Since 1947, there have been 11 completed bull markets, and investors are currently enjoying the twelfth.

Small-caps tend to outperform the S&P 500 during the first four years of a bull market.

“Year five – the one we are in now … typically saw large caps post higher total returns than small caps, and outpace small caps 80% of the time. This year’s results could change things, however, as the S&P 500 rose 18.4% in price through September 13, while the S&P SmallCap 600 gained 24.9%,” the strategist wrote.

“Should this bull market continue into its sixth year (March 9, 2014-March 9, 2015), then history says, but does not guarantee, that small-caps could see a late-stage surge and outpace large caps once again. Since WWII, only three bull markets completed year six, and small-cap stocks outpaced large ones in two of these three observations,” Stovall added. “As a result, based on full-year bull market performances, small-cap underperformance cannot be used an early-warning signal against an eventual topping of bull markets, in my opinion.”
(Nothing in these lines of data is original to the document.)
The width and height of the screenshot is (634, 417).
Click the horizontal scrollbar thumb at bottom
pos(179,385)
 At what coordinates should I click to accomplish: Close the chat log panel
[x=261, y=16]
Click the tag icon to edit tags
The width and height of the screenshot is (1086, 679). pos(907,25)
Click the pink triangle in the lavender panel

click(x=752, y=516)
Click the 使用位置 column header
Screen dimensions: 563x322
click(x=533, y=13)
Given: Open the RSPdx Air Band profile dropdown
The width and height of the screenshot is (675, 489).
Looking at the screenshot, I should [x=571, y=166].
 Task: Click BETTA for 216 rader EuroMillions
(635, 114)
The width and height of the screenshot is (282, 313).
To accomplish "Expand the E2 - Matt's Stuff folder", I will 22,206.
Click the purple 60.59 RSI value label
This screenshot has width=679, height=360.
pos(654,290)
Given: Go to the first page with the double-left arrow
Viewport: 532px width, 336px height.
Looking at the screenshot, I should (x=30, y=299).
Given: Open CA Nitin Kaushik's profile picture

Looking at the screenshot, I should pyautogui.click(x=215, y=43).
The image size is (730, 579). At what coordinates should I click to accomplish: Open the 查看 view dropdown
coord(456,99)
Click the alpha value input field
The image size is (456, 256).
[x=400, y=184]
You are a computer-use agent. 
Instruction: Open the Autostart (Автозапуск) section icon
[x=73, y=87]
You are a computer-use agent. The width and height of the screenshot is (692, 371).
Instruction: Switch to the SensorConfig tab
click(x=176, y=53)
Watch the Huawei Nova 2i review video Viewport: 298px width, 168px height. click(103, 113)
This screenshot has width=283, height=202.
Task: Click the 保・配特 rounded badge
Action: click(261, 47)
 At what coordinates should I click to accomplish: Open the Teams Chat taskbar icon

Based on the duration and magnitude of advance for this small-caps, history would imply that we are probably in the latter innings of small-cap dominance, and it will likely become time for the momentum to shift back into the large cap’s favor, according to S&P.

“Since 1947, the average total return for small-cap stocks has usually exceeded that of large-cap stocks in five of six bull market years,” Stovall concluded. “Only in year five did they traditionally underperform, rising an average 18% to the S&P 500’s 24% gain. So to think that small-cap performances will serve as a canary in a coal mine, signaling with ample foreboding of an impending bear market, is unfounded by my analysis.”

Full disclosure: Tom Lydon’s clients own IWM.